This week I started to read “The Second Machine Age” by Erik Brynjolfsson and Andrew McAfee. Eryk is the Director of the MIT initiative on the digital economy. You too should read the book which is well and freshly written.
No, it won’t change your minds; but it’ll focus you on the historical realty that nothing changed for thousands of years when humanity was on a “very gradual upward trajectory” until, wallop, the Industrial Revolution. James Watt’s brilliant tinkering enabled the steam revolution to initiate the biggest transformation in the history of the world.
They talk, by the way, extensively throughout the book about the brilliance of “tinkering” as opposed to first generation breakthroughs. Tinkering or recombinant thinking - recombining, fiddling about with what you have to produce something extraordinary - is what creative people do best and always have.
But it’s the digital world where tinkering has really come into its own. The authors trace the exponential growth of the sector citing Moore’s Law whereby he stated that the growth in computing power would double every year (which for the past four decades it has). The implications of that are astounding. On a trivial level the ASCI Red and the world’s fastest supercomputer reached 1.8 teraflops in 1997 and cost $55 million to develop. Just nine years later the Sony PlayStation 3 reached 1.8 teraflops and cost $500 to buy.
These guys are incredibly optimistic in answering the “so what?” question.
“The second machine age will be characterised by countless examples of machine intelligence and billions of interconnected brains working together to better understand and improve our world. It will make mockery out of all that came before.”
They make a mockery of Gross Domestic Product as a measure of economic growth when so much of the new economy is free-to-use. More music is being heard, more news read, more use of Google, Skype and so on is transforming our lives (at the fringes but nonetheless usefully.) Go back half a century and one of the brightest but unfulfilled minds got it right.
“The Gross National Product does not include the beauty of our poetry or the intelligence of our public debate.

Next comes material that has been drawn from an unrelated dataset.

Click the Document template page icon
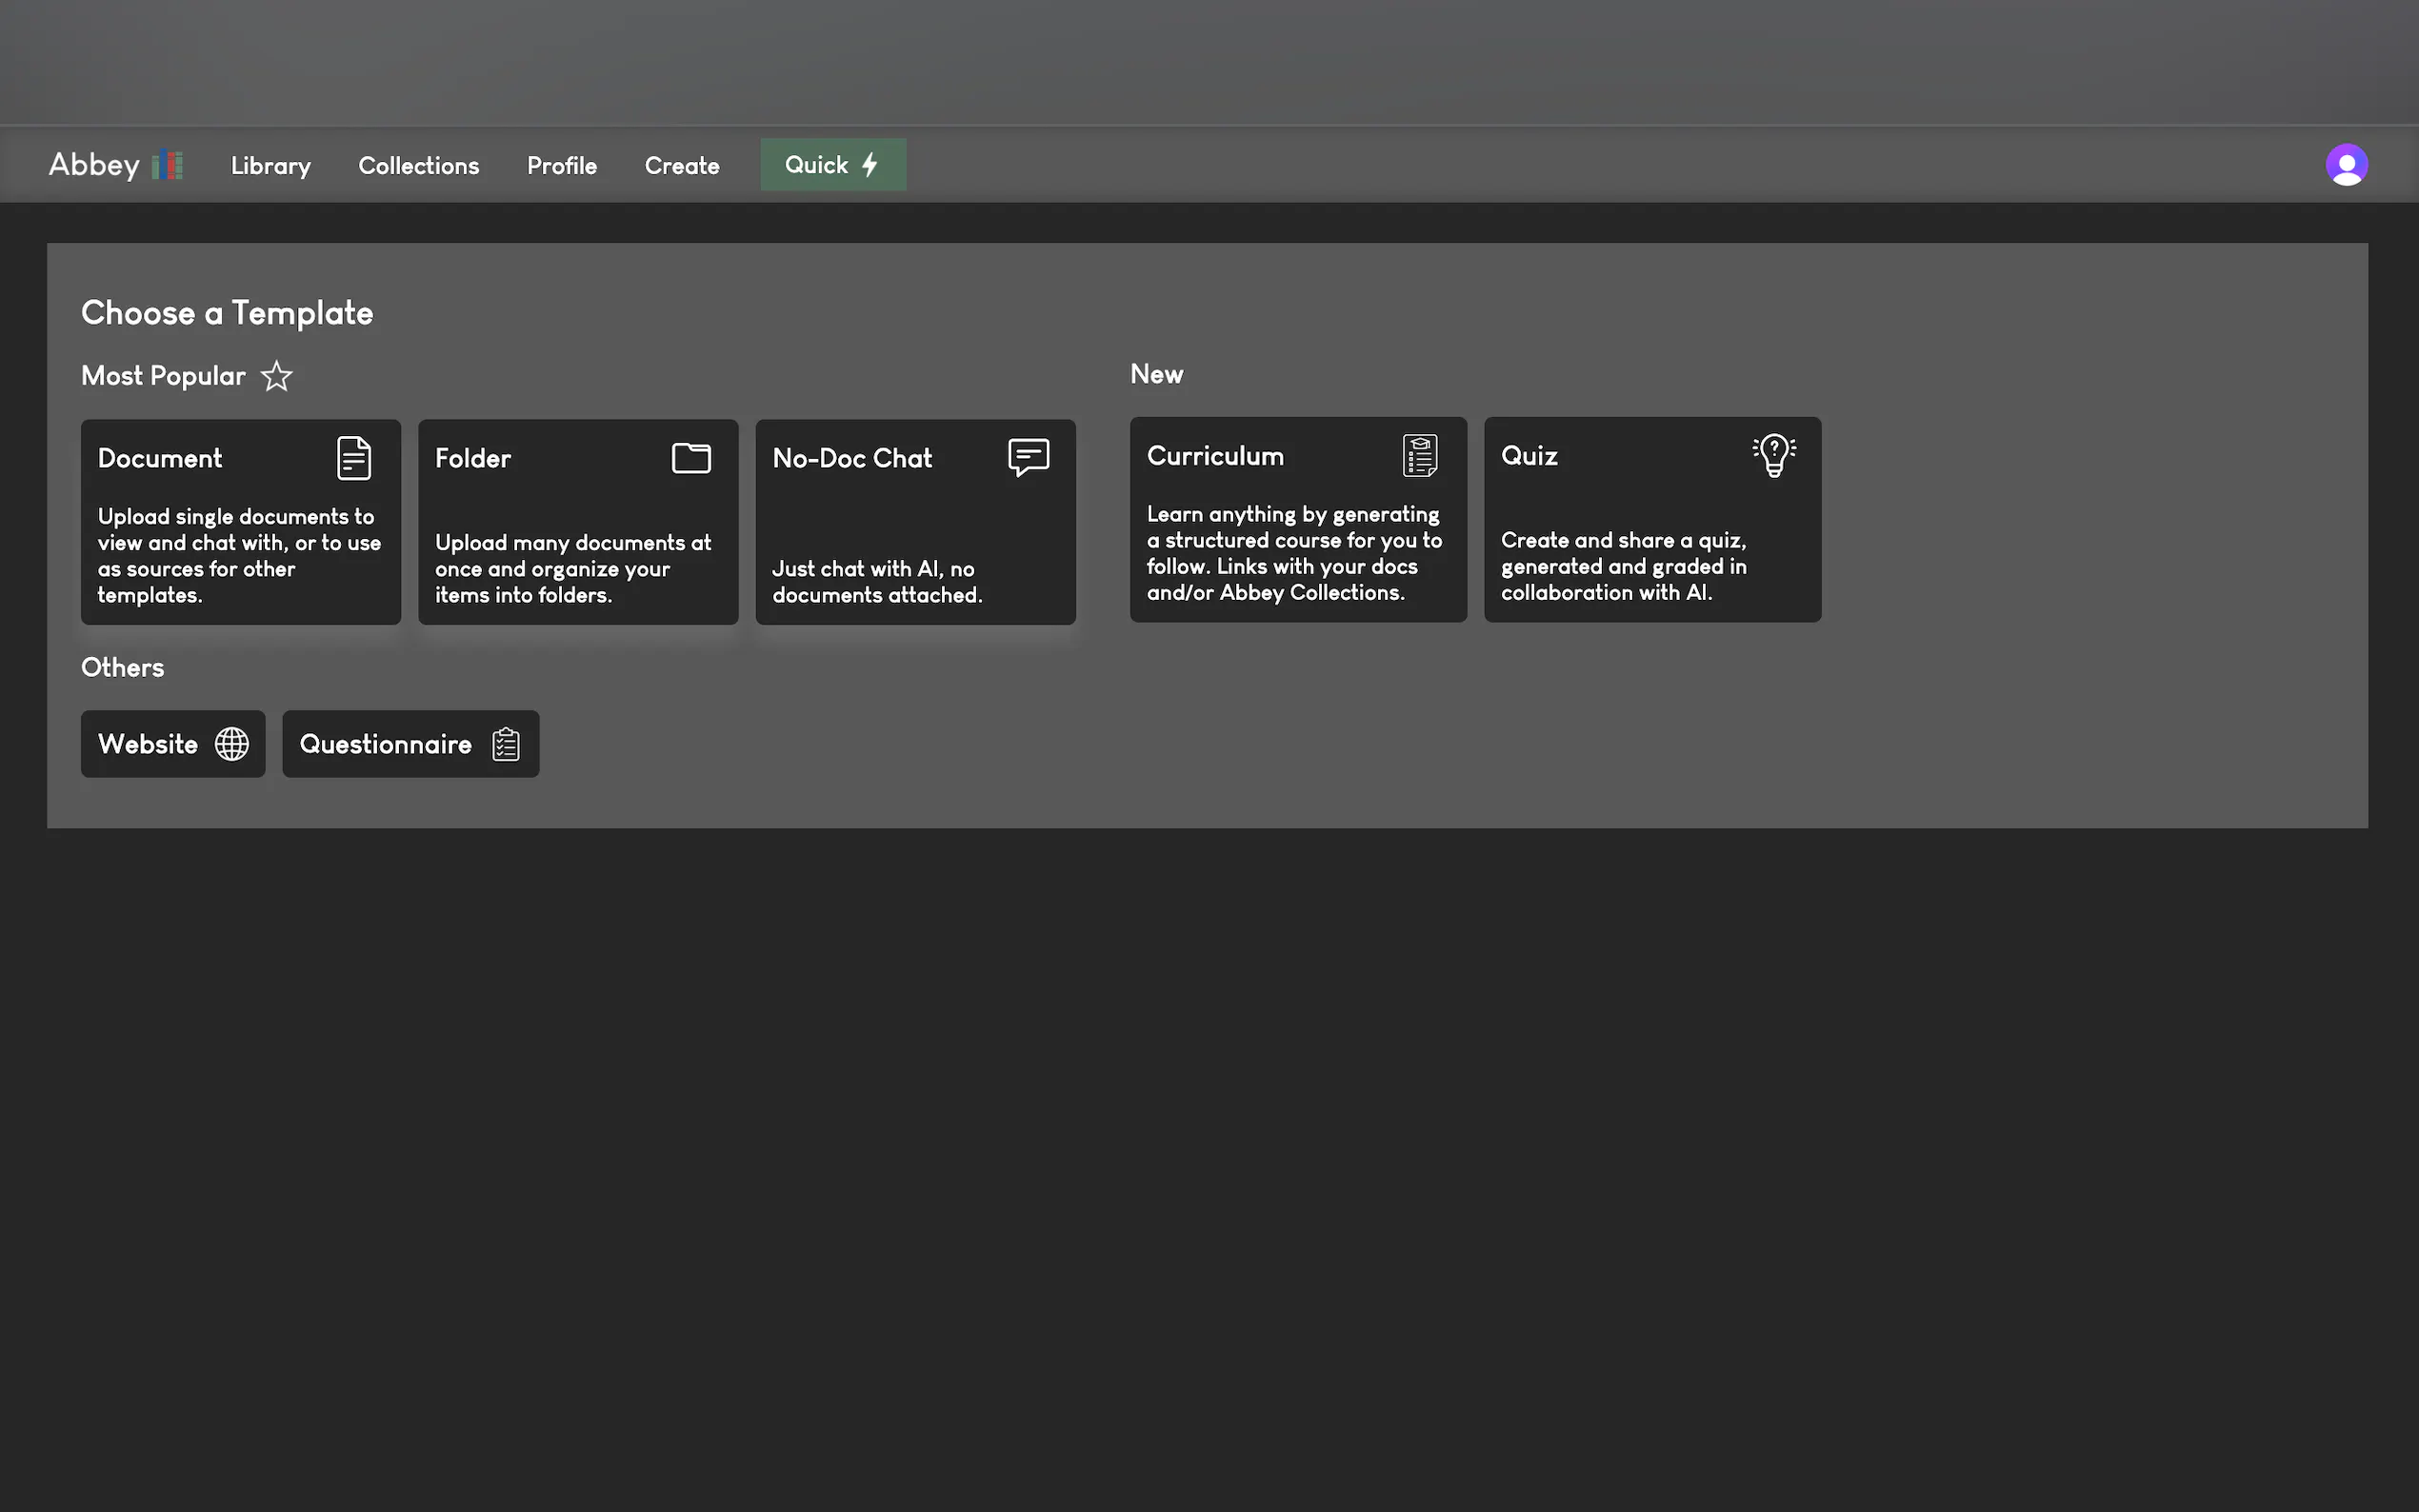Screen dimensions: 2419x1512 (354, 458)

It measures neither our wit nor our courage, neither our wisdom nor our learning, neither our compassion nor our devotion. It measures everything, in short, except
that which makes life worthwhile.”
That was Robert Kennedy.
The unbridled enthusiasm of this book is wonderful. We live in an increasingly interconnected world where hitherto untapped sources of creativity are becoming available to everyone.
Thanks Eryk and Andrew. What makes our lives really worthwhile may be closer to hand than we’d thought if we just have to courage to reach for it.
I was a bit of a sceptic because I found the subject hard. Now I’m a believer.